Background:
Carfilzomib is a novel and irreversible inhibitor of the proteasome and is currently used in relapsed or refractory multiple myeloma patients. Although studies reported recently the increased incidence of adverse cardiac events during Carfilzomib therapy such as heart failure or arrhythmias, so far there are only limited data to identify patients at risk.
Purpose:
This prospective study aims to assess the use of CMR in detecting early (subclinical) cardiotoxic changes and also to determine parameters which could predict the onset of late changes in cardiac function after 3 months follow up of multiple myeloma patients receiving carfilzomib.
Patients & Methods:
Patients diagnosed with multiple myeloma and scheduled to undergo treatment with carfilzomib perform three CMR examinations: before (baseline) and two times after start of chemotherapy (3-5 days and 3 months).
The collected CMR data include standard morphological and functional parameters for left and right ventricle (LV/RV) i.e. ejection fraction (EF), enddiastolic volume/body surface area (EDV/BSA), endsystolic volume/BSA (ESV/BSA), ED LV myocardial mass, mitral and tricuspid annular plane systolic excursion (MAPSE, TAPSE) as well as tissue characterization (LV global T1 and T2 Mapping) and deformation parameters (LV and RV global longitudinal and circumferential myocardial strain (GLS) (GCS)). These data were compared between baseline, 1st and 2nd follow up studies.
Results:
Until now 10 patients have been included and investigated at 1.5T MRI scanner. Two Patients dropped out from the 2nd follow up due to change of chemotherapy regimen or death.
This interim analysis showed that mean functional and tissue characterization parameters were within normal range at baseline and during follow-up except the MAPSE which was reduced in the 2nd follow up (baseline 11.7±1 mm, 1st 11.8±1.2 mm and 2nd 10.7±2 mm).
Mean global LV Strain parameters were within normal range at baseline and stable in the follow-up examinations. However, regarding segmental LV strain analysis, three patients showed an increase in the number of abnormal LV segments in the 2nd follow up compared to the baseline study which was associated with the appearance of clinical symptoms in two of them such as dyspnea or reduced exercise ability during the follow up studies.

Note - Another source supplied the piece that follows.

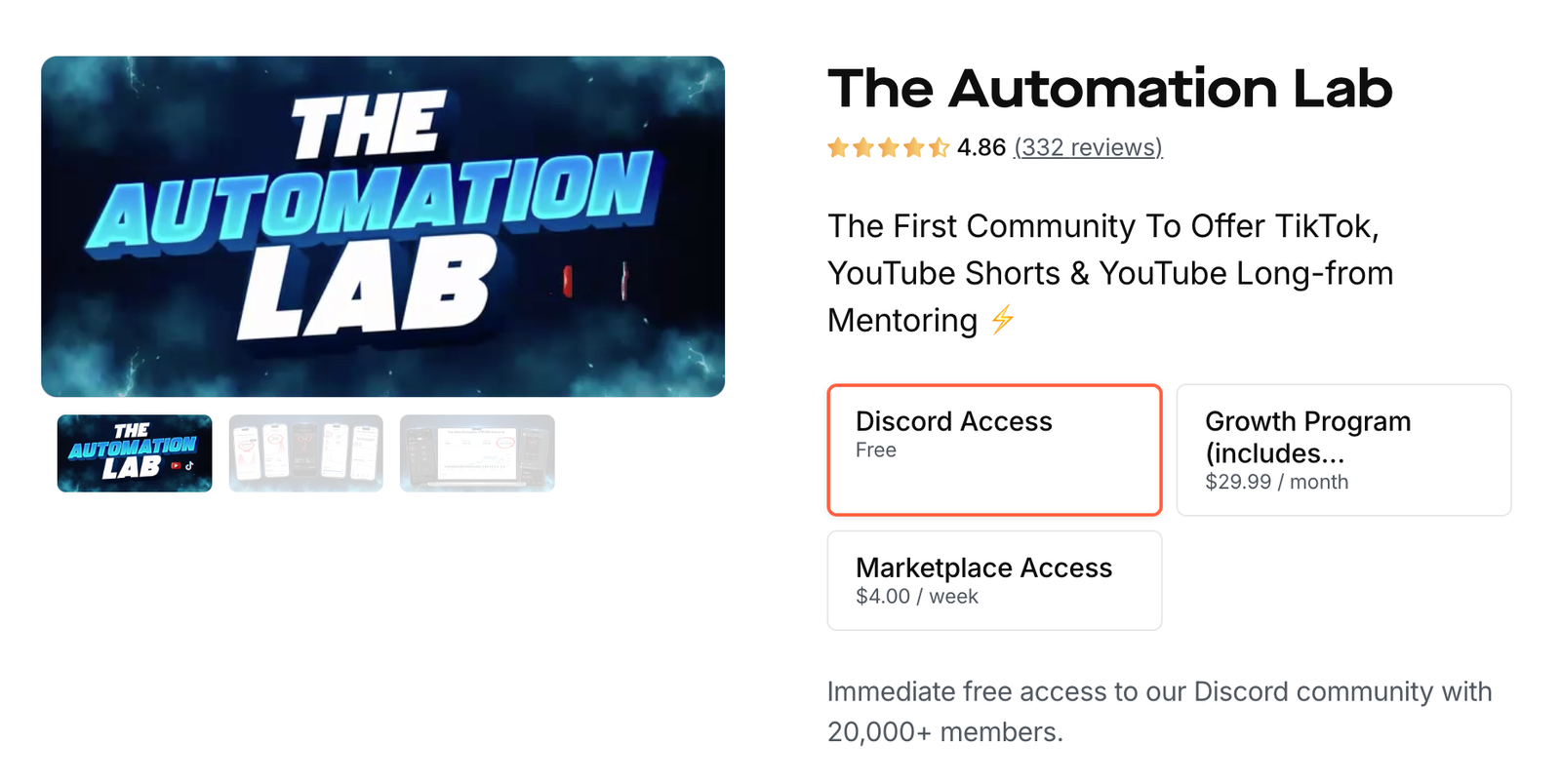Image resolution: width=1561 pixels, height=784 pixels.
Task: Click the YouTube icon on the logo thumbnail
Action: coord(176,465)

Mean RV GCS was reduced in the follow-up studies (baseline -18±1.8%, 1st -16.7±2.5% & 2nd -14.8±2.7%) indicating a potential effect on cardiac deformation. However, with the limited number of patients, so far none of the parameters reached significance (P = 0,065).
Conclusion:
These preliminary results show the feasibility of using CMR in the follow up of patients treated with Carfilzomib. However, a larger cohort is needed to further evaluate the myocardial deformation changes. Detection of changes in myocardial deformation may allow early diagnosis and also prevention of the Carfilzomib-related cardiotoxicity.
Figure 4: Comparison between Myocardial strain analysis at baseline & 2nd follow up. Exemplary visualization of circumferential strain as ‘bullseye’ image (upper panel) and 2/3/4 chamber view (lower panel) of a patient at baseline and 12 weeks after initiation of Carfilzomib therapy showing the increase in number of abnormal LV segments (segments with reduced myocardial strain). The color bar indicates strain values. 2Ch, 2 chamber view; 3Ch, 3 chamber view; 4Ch, 4 chamber view; LV, left ventricle; RV, right ventricle.